• **WORK INSTRUCTION**:
Using the entries that follow, transcribe only the lines from the line with "The height and" to the line with "Task: Open the 管理VPN广告 manager", both included, exactly as they stand and without pictures.

┄┄┄┄┄┄┄┄┄┄

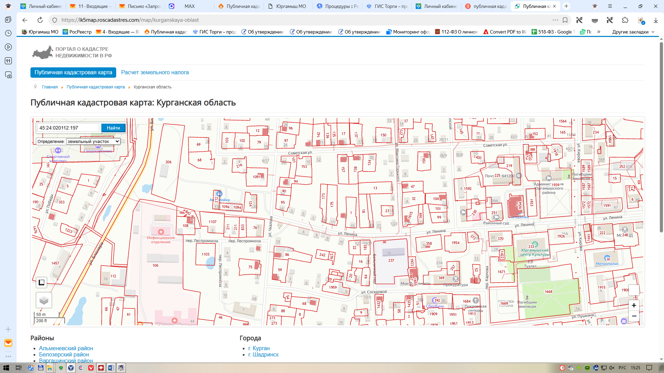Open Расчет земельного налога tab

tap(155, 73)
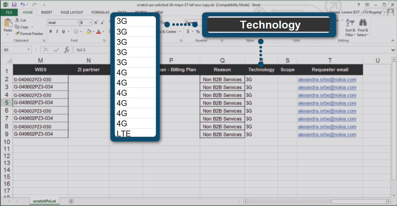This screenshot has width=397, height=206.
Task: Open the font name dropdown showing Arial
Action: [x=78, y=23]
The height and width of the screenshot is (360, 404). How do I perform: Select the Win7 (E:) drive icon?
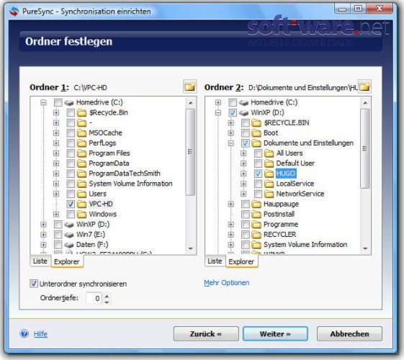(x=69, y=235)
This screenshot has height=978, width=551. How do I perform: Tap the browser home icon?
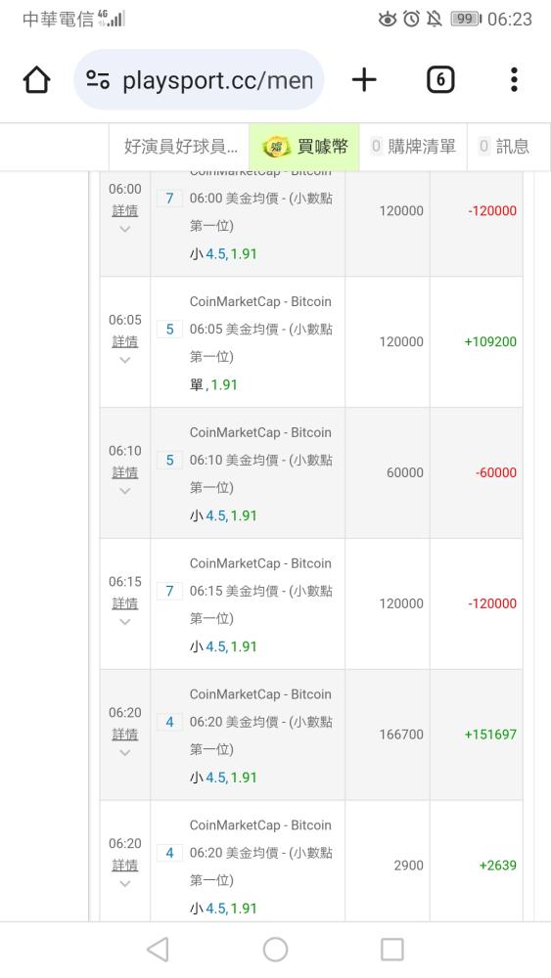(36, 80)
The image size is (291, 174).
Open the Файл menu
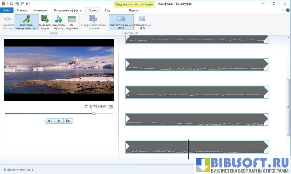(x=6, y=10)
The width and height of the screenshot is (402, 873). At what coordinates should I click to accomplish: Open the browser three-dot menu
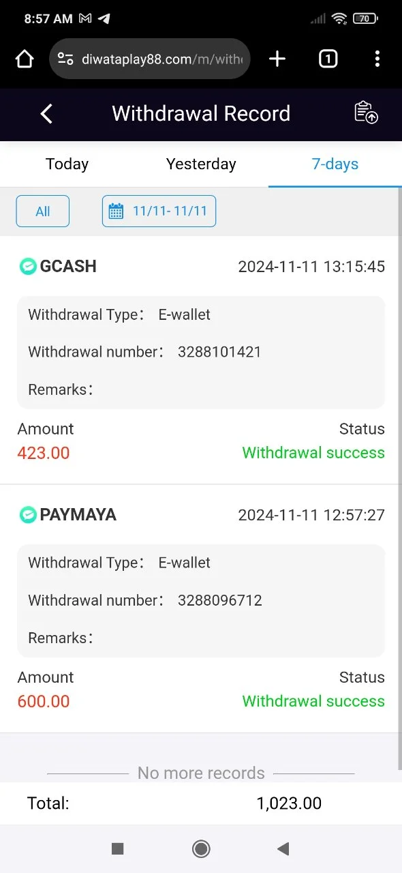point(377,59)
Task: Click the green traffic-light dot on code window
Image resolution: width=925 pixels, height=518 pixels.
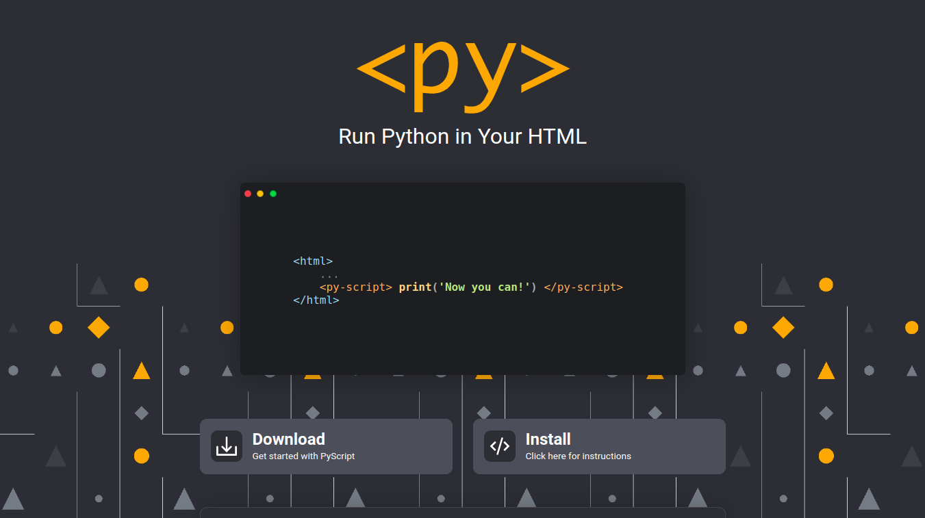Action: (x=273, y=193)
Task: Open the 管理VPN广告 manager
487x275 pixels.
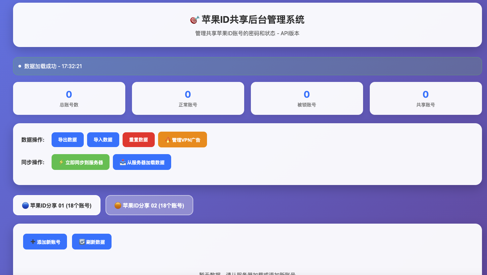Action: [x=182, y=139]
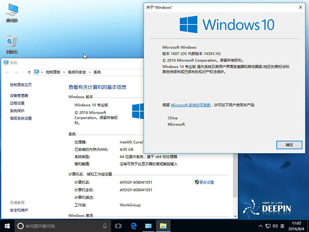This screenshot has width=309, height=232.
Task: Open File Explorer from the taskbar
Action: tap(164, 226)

┄┄┄┄┄┄┄┄┄┄

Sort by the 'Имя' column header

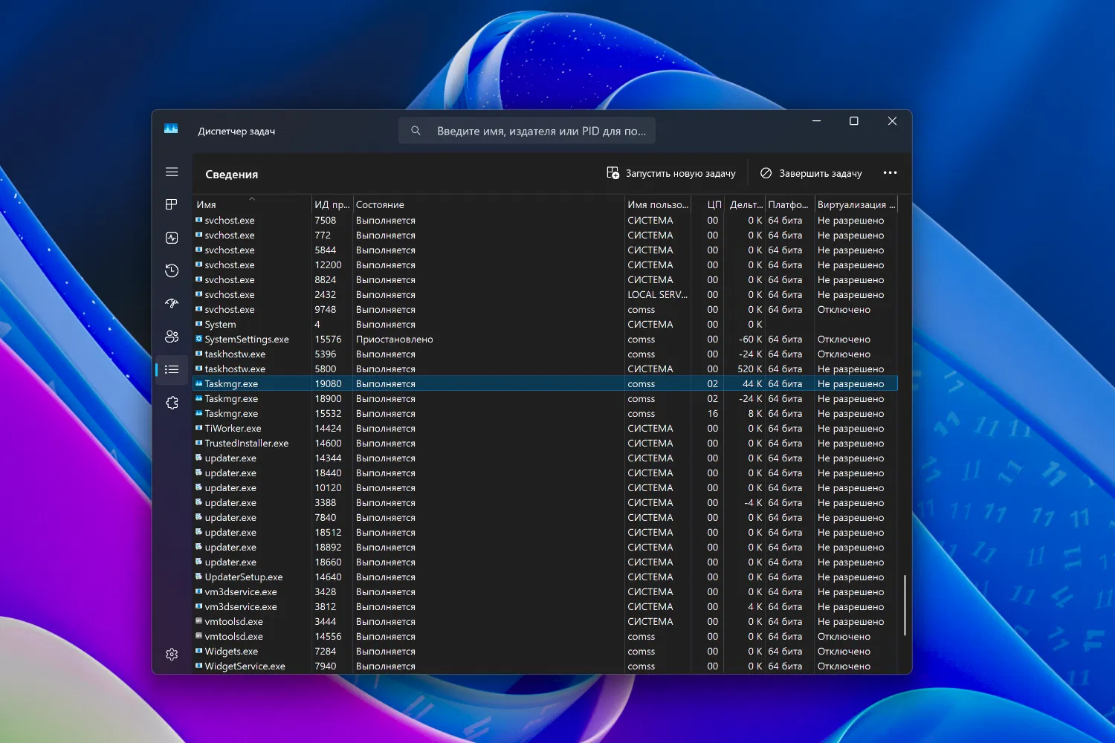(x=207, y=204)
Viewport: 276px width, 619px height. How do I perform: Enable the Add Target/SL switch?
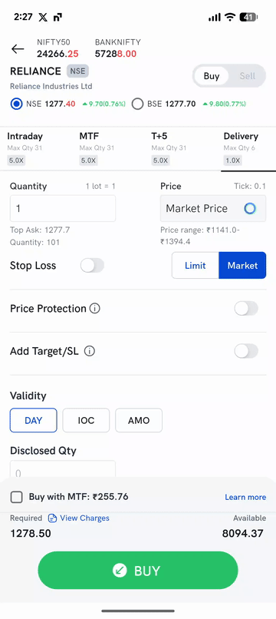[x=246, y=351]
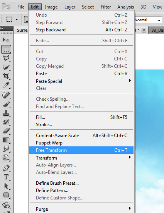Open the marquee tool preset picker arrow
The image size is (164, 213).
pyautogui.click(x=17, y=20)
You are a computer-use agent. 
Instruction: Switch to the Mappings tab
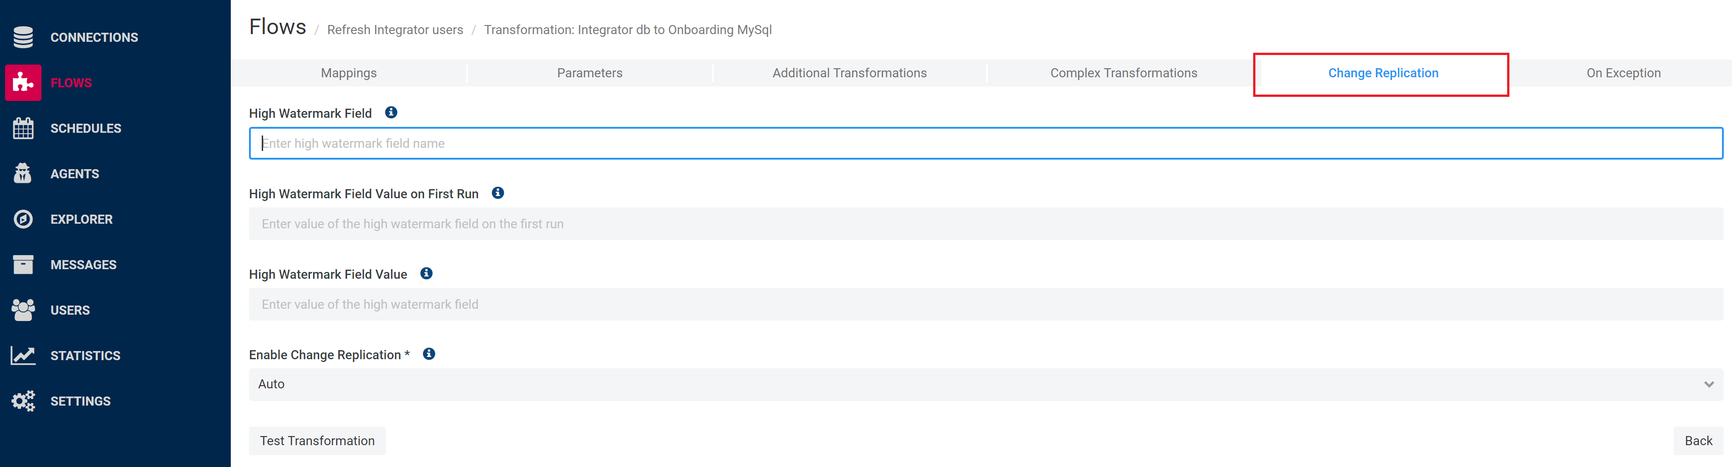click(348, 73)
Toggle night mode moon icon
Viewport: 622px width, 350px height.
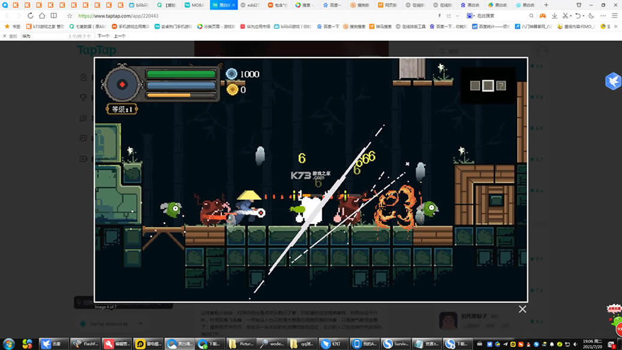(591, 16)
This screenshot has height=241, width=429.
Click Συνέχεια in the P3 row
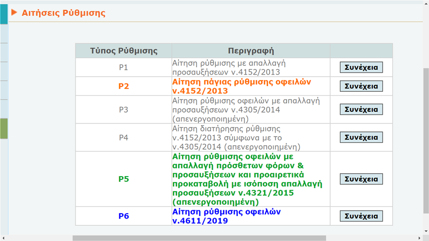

┄┄┄┄┄┄┄┄┄┄

• **TASK OUTPUT**:
The height and width of the screenshot is (360, 404). How do I perform: Select the Win7 (E:) drive icon?
(x=69, y=235)
This screenshot has height=978, width=551. How do I perform: Tap the browser home icon?
(36, 80)
The image size is (291, 174).
Open the Файл menu
(x=6, y=10)
The width and height of the screenshot is (402, 873). At what coordinates should I click to accomplish: Open the browser three-dot menu
point(377,59)
Task: Click the green traffic-light dot on code window
Image resolution: width=925 pixels, height=518 pixels.
Action: (x=273, y=193)
Task: Open the 管理VPN广告 manager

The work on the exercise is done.